In our continually disconnected culture, we stand an increased chance of not knowing the people who live and work around us. Often when we do meet someone for the first time, we are so distracted that we can struggle to remember his name five minutes later. Then when we see the person three weeks or a month later we spend the entire conversation trying to remember who he is.
For followers of Jesus we want to love our neighbors as ourselves, and this begins with learning their name when you meet them. Therefore, we want to give attention to learning the names of people we meet as an extension of our living on Jesus’ mission in this world.
Here are three steps you can take if you struggle to remember the names of people you meet.
Say His Name
We have all had the experience of meeting someone, talking to them for two minutes, and not knowing their name when they walk away. When you meet someone for the first time, try to use their name three times when you are talking to them.
Don’t do this in an awkward way by saying “Nice to meet you Steve, Steve, Steve.” Instead make using their name as part of the natural conversation. “Nice to meet you, Steve.” “Steve, what kind of work do you do?” Have you lived here in the area long, Steve?”
By using a person’s name you are engaging more of your senses and mental faculties. If you hear their name but don’t say it, you are less likely to remember it. By saying their name multiple times, and working to remember it in the first casual conversation you have a greater chance of remembering it in the future.
Write His Name
You meet a person and have a good conversation with him. You don’t see the person for three or four weeks and run into them in the grocery store. Then the dialogue begins in your head, “oh I met this guy a while back. What was his name again? We had a mutual friend and I cannot remember who it is.” This creates an awkward conversation, but there is a step you can take ahead of time to head this off.
When you meet someone new and believe you will see them around again, write down their name. You can do this with a Moleskine Journal, Field Notes, or in an Evernote file, but write it down. Write down the date, their name, and where you met. Also write down anything you remember about them or the conversation you had. Did they tell you where they grew up, what they do for a living, how many children they have or any mutual friends you may have?

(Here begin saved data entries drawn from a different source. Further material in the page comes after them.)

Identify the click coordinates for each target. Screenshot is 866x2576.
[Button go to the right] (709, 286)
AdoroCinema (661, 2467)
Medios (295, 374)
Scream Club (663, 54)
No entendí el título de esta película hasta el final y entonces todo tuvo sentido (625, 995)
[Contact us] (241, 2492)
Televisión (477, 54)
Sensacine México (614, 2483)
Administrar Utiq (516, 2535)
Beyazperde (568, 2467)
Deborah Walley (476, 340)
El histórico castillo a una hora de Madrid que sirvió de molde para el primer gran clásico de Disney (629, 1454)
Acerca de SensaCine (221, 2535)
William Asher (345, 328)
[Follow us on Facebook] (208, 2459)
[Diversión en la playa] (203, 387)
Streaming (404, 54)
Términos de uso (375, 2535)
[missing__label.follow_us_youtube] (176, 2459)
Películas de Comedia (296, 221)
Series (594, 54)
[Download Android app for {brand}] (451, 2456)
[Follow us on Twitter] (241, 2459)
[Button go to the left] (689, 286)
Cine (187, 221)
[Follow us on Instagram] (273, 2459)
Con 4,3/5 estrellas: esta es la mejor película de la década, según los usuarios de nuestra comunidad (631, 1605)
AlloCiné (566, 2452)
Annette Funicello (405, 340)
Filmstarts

Writing down the people you meet gives you another way of remembering. This causes you to engage more senses and and utilize more brainpower, plus it provides you with even more repetition. Also, writing down their name gives you an avenue for remembering their name that does not depend on your memory alone. If we do this for to do lists and grocery lists, then shouldn’t we do it for people as well?
Review His Name
As with anything in life, we learn things most clearly with repetition. This can be especially true of remembering the name of people you meet. If knowing and remember the people we meet matters, we will give ourselves over to this as well.
Once a week take some time and go through the list of people you recently met. Read through the list and try to picture the people and remember the conversations. Pray for any needs you the person may have mentioned and ask the Lord to give you more opportunities with them in the future.
This may seem like a lot to go through, but when you see someone you have only met a couple of times and call them by their name it makes an impression. It tells them they matter and that you took note of them. In the grand scheme of things it seems like such a small thing, but it can be a powerful way to love your neighbor.